The Route Distinguisher (RD) and the Route Target (RT) can be somewhat confusing to someone who is trying to learn the concept on MPLS. In this post, I will try and explain what RD and RT are in relation to MPLS.

To answer this question, we will use the following diagram.

mpls

As you can see from the Diagram, Router A and Router B, namely Customer A and Customer B are sending the same overlapping 172.16.0.0/16 prefix into the ISP network. The ISP running MPLS, has the responsibility to take the routes from London and hand over the routes to the appropriate customers in New York.

Let’s try and concentrate on this specific aspect of MPLS where the provider network (ISP) is responsible for keeping the Customer routes unique yet identifying who owns a specific route. This is where RD and RT comes into play.

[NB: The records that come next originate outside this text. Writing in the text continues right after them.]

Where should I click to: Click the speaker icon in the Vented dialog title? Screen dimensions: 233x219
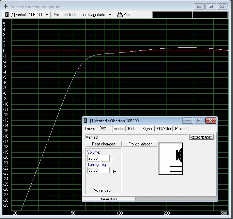(x=86, y=121)
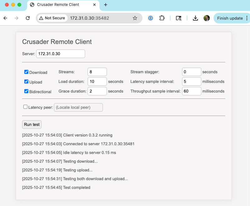Open Chrome three-dot menu
Viewport: 250px width, 206px height.
pos(247,18)
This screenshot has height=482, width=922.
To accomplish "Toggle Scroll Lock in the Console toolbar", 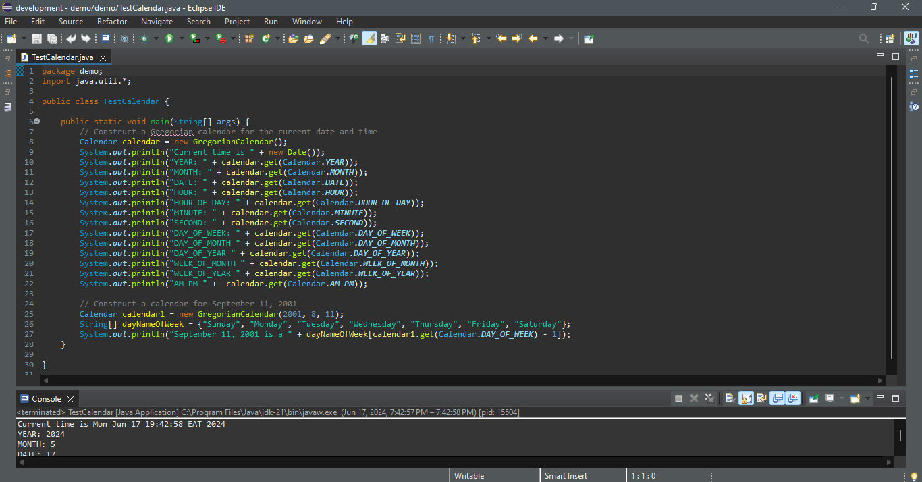I will tap(746, 398).
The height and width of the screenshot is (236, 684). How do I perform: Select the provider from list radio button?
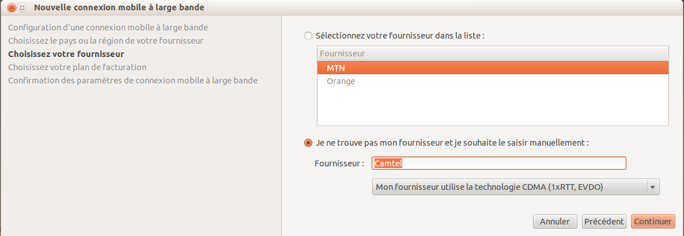tap(308, 36)
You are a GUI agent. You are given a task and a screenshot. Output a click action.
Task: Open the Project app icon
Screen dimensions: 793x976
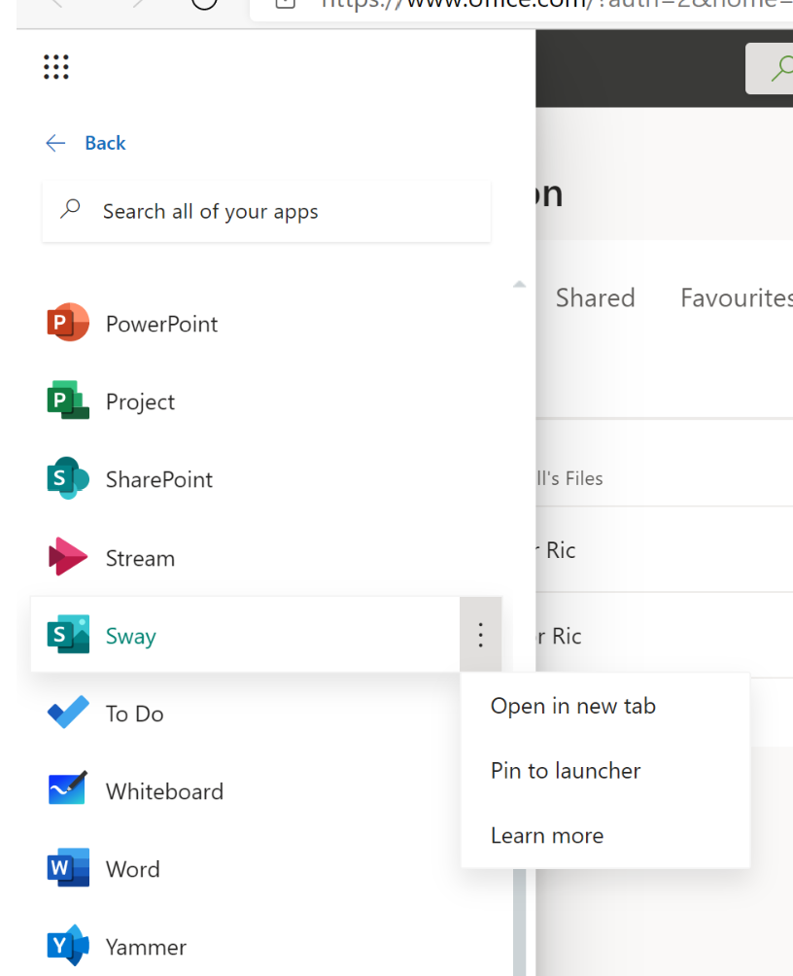click(68, 401)
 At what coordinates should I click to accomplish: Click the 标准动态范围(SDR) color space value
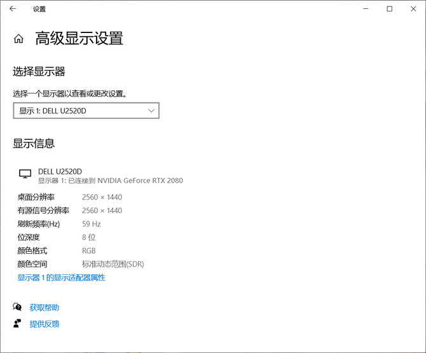(113, 264)
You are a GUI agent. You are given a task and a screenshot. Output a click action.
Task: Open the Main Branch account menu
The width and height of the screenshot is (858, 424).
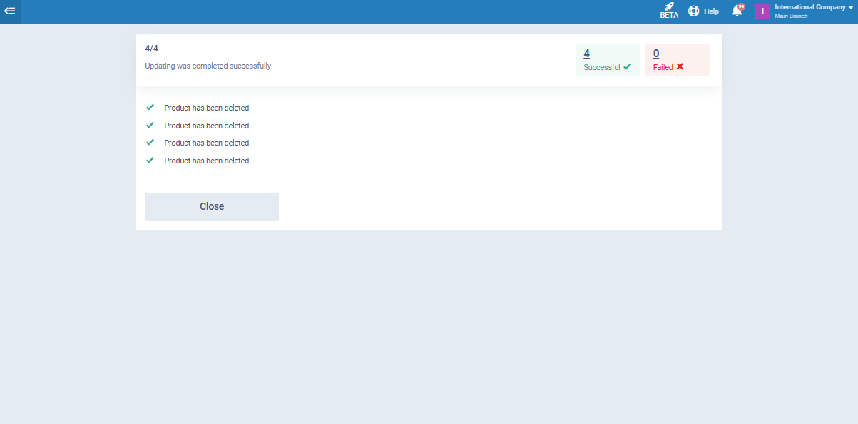point(791,16)
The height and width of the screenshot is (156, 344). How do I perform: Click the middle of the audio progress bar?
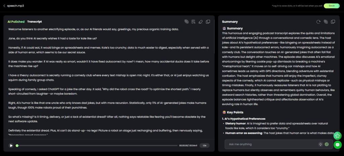(97, 146)
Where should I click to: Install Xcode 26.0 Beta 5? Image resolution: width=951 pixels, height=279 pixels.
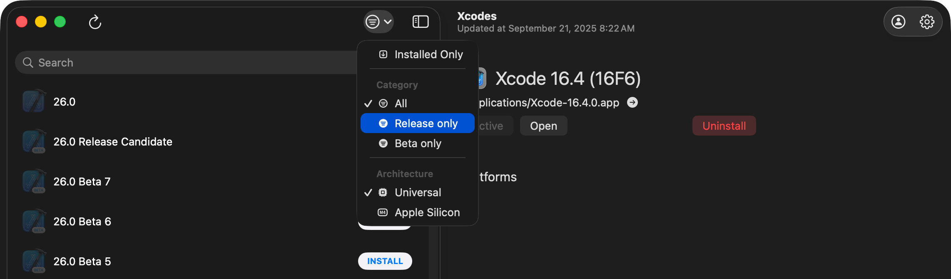tap(385, 261)
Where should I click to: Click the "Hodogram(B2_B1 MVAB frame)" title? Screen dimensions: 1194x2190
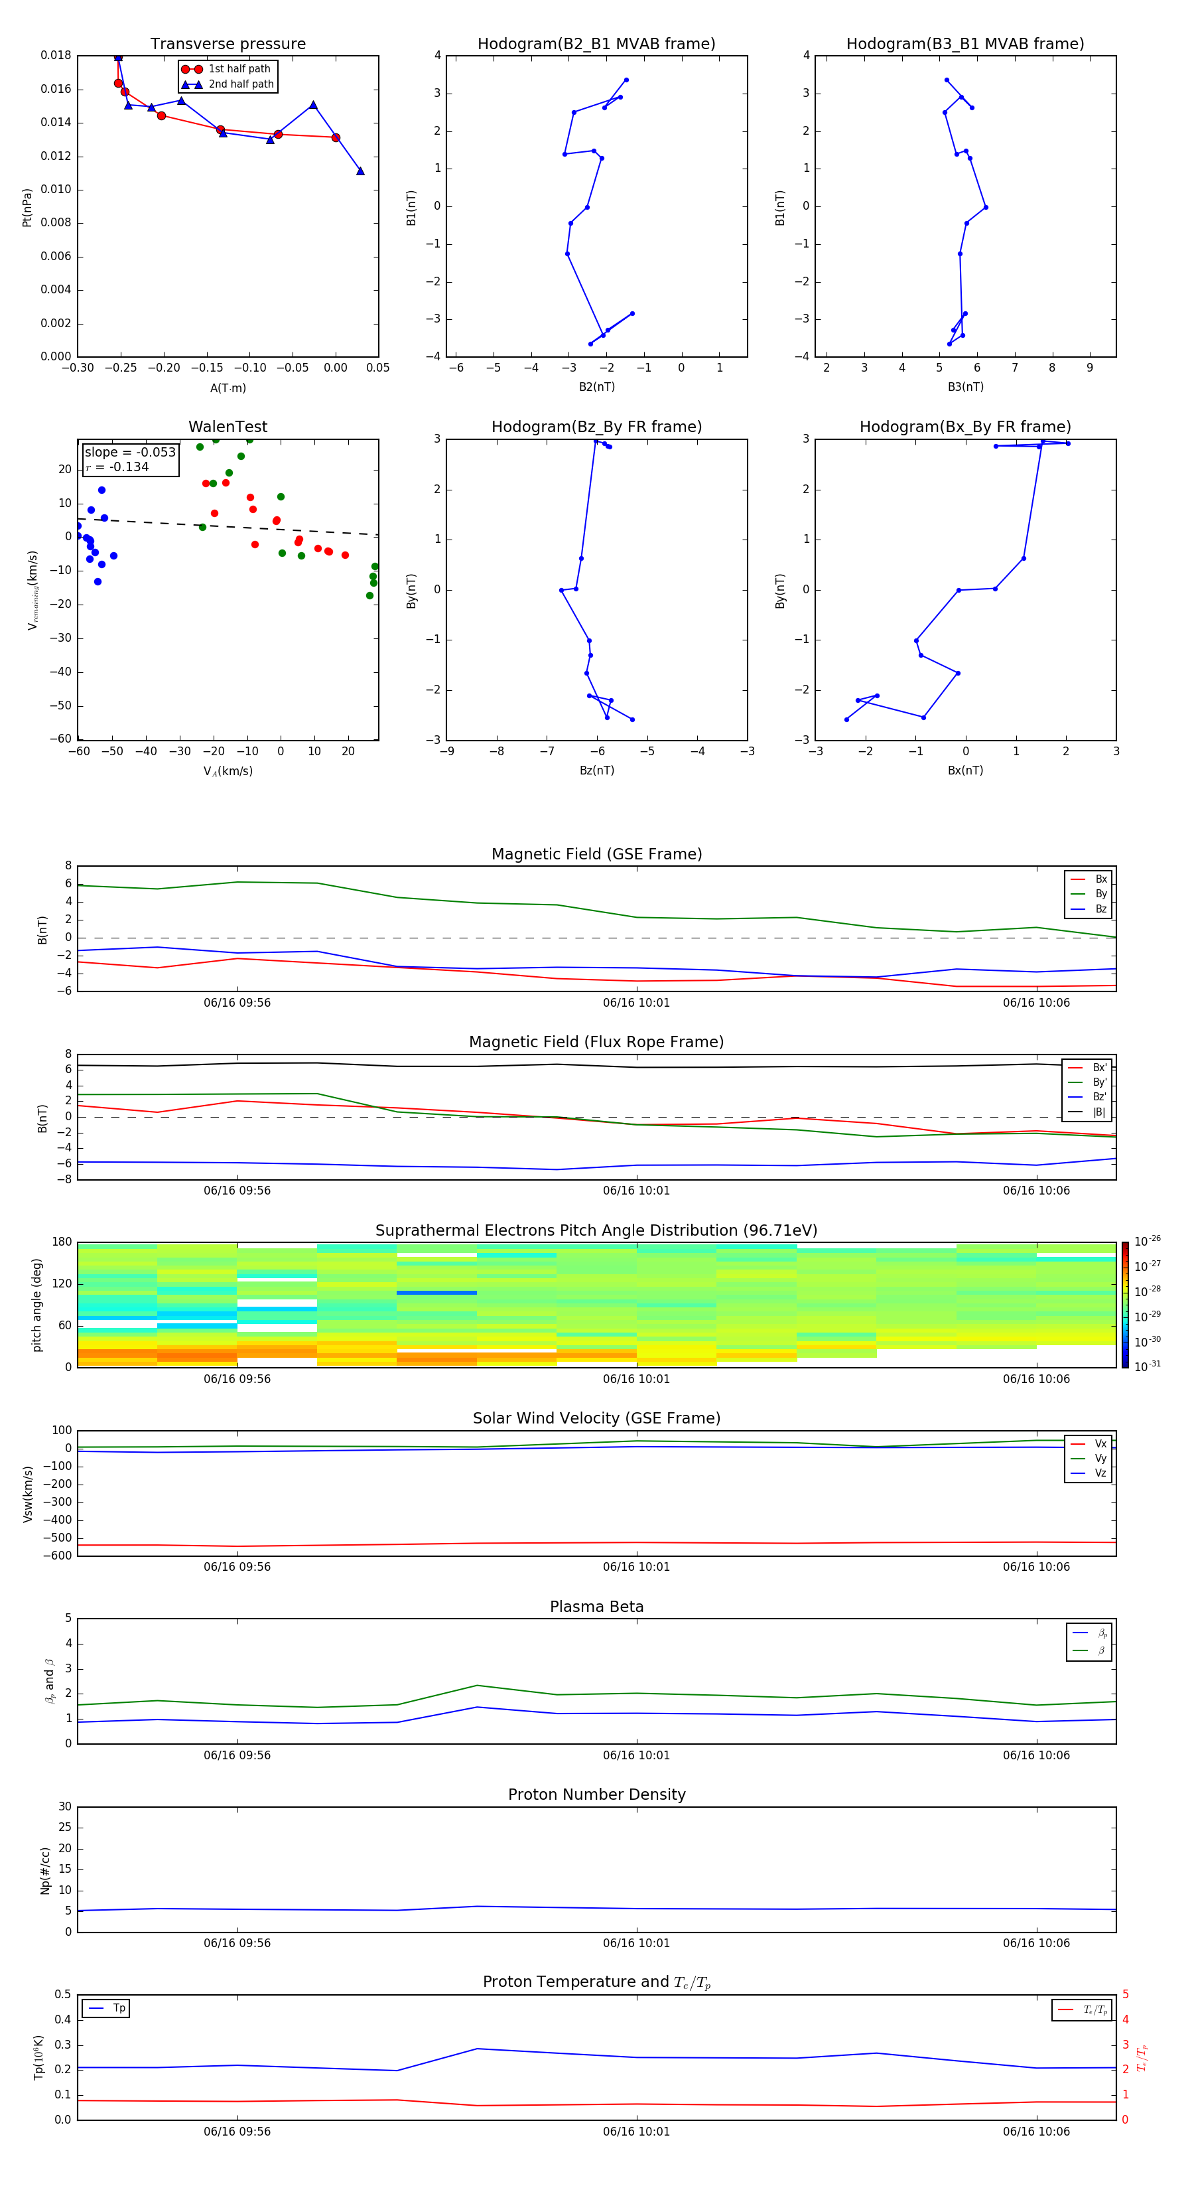coord(596,44)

What the Route Distinguisher (RD) does is actually in the word itself, where it distinguishes the route by adding a 64-bit value in addition to the 32-bit IP making a 96-bit VPNv4 address. Therefore, the ISP can distinguish each and every route regardless of whether the 32-bit IP is overlapping.

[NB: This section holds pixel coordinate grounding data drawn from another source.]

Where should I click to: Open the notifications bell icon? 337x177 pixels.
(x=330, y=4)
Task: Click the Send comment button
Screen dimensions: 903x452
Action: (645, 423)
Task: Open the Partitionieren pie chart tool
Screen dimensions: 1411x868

Now the ISP can distinguish the routes, how does the ISP knows who sent which route? This is where the Router-Target (RT) comes into play. The RT is a 64-bit community value which is sent along with the update.

rd-ip-rt

This way the ISP running MPLS network can distinguish each route by having the Route Distinguisher (RD) while the Route-Target will enable the ISP to know who the specific route actually belongs to.